Data to use START
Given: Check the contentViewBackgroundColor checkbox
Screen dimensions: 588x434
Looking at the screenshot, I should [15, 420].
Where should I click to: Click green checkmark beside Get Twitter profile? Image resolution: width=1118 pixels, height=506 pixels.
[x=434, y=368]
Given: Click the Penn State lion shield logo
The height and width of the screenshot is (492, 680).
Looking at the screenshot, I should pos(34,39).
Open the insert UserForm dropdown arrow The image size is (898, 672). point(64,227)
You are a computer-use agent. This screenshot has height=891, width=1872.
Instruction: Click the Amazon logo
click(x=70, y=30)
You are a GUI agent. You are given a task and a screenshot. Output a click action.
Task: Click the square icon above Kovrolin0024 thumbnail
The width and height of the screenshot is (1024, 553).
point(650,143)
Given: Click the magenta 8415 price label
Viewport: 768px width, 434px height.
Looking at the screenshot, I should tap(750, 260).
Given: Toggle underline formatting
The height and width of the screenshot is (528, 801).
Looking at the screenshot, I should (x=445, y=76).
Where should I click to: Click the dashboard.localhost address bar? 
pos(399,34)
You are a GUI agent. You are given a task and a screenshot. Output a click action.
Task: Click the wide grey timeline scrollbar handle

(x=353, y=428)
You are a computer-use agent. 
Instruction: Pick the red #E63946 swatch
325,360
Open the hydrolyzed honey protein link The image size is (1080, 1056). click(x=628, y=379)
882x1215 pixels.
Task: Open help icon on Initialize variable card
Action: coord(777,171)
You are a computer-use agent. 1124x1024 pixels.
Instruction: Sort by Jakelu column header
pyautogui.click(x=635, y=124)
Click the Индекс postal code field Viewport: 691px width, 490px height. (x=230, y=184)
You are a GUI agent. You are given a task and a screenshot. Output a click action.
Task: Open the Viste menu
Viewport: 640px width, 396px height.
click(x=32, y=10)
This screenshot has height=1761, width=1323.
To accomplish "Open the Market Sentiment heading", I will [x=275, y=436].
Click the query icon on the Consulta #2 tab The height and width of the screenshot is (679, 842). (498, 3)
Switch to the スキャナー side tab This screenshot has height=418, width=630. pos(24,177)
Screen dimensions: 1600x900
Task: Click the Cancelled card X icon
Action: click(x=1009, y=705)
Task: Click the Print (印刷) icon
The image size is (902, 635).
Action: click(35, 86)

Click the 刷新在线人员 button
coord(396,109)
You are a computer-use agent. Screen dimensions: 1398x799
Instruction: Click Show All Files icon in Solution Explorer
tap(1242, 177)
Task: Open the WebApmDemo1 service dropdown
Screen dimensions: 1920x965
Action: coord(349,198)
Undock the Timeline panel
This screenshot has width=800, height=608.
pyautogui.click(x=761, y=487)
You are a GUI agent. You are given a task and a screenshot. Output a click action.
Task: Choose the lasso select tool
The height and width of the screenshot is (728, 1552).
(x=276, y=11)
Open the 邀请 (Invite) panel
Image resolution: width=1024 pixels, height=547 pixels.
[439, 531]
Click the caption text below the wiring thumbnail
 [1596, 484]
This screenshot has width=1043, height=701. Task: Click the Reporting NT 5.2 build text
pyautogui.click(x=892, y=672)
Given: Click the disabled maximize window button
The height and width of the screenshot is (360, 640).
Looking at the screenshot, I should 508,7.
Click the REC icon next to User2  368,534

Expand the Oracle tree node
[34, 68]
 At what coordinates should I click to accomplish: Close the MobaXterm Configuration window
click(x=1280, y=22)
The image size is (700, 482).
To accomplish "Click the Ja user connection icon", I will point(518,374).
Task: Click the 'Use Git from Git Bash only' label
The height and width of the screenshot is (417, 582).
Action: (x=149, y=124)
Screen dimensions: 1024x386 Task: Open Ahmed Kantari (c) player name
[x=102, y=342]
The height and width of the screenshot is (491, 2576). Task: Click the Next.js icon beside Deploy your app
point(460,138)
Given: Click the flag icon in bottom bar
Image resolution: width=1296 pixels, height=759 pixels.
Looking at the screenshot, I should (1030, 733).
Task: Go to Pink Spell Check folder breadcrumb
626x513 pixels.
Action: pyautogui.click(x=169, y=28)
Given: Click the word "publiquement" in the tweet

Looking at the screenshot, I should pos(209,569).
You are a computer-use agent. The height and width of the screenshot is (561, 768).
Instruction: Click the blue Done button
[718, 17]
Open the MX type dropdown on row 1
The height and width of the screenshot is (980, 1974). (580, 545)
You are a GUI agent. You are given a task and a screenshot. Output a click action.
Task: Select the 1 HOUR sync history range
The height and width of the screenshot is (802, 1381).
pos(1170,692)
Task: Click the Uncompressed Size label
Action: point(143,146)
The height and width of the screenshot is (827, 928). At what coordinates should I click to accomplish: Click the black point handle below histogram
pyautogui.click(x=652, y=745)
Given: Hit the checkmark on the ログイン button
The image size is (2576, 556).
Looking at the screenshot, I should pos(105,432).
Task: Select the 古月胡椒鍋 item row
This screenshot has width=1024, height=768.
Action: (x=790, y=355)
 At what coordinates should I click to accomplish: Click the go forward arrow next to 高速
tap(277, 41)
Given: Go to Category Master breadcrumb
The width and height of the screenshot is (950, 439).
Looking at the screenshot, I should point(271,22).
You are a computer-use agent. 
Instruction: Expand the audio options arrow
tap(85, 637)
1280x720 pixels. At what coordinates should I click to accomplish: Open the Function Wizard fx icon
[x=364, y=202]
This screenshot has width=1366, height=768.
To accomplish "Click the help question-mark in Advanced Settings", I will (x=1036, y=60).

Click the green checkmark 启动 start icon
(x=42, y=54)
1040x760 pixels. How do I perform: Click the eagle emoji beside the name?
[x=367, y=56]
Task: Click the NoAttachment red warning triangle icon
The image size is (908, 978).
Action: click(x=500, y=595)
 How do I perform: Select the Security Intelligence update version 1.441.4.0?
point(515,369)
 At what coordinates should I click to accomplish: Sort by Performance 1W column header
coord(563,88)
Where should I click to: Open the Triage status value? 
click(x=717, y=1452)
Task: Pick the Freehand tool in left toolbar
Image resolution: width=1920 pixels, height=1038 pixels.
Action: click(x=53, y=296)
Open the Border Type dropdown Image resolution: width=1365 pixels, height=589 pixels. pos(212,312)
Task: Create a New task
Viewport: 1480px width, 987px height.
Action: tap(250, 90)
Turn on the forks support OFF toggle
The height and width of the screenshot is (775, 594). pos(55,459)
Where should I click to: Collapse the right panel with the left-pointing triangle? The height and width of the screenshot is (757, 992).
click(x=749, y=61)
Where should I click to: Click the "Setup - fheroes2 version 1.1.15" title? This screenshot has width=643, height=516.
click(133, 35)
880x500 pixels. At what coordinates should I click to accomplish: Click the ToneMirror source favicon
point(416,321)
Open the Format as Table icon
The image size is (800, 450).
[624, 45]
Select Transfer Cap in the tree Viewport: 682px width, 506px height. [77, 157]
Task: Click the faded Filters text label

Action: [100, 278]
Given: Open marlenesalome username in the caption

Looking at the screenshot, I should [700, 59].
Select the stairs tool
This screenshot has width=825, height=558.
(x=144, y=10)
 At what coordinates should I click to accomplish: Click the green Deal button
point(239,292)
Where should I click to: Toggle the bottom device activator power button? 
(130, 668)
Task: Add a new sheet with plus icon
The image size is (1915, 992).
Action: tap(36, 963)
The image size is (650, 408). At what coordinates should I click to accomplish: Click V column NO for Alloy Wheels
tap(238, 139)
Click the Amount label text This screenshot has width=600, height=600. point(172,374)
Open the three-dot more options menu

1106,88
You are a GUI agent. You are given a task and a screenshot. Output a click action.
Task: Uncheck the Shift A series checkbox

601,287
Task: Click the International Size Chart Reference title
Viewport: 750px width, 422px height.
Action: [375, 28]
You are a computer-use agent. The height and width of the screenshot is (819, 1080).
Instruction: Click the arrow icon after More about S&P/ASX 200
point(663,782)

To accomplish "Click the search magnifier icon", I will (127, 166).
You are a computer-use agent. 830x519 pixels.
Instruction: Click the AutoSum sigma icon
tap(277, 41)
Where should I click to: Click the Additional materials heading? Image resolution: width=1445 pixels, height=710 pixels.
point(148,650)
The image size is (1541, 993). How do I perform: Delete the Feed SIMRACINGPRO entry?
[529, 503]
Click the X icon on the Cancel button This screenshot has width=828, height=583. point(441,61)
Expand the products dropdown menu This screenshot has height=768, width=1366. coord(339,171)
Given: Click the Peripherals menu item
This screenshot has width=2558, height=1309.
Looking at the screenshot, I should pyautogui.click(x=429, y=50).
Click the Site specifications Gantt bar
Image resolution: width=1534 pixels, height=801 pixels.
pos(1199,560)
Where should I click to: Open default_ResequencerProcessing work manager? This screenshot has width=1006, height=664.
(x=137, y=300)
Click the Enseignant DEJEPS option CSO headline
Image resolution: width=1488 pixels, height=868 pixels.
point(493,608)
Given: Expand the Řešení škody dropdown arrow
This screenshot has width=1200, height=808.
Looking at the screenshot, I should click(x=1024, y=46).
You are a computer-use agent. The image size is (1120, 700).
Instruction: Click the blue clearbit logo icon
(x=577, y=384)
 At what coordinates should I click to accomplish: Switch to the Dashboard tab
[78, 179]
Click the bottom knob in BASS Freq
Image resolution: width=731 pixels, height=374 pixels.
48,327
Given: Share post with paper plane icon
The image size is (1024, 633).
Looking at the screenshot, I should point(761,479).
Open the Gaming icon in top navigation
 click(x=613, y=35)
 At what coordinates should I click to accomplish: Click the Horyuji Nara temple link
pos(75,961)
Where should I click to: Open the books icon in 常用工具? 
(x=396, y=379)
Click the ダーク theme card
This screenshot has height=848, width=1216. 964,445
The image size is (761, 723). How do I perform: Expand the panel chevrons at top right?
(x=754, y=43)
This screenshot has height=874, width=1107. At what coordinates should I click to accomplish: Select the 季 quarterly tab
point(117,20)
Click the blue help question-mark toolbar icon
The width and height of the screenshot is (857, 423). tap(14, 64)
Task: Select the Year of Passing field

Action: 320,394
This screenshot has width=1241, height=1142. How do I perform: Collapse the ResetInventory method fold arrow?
Data to use END
Task description: Within the records, on how many lines does the word "item" appear? Provide the number alone.

Your solution: 2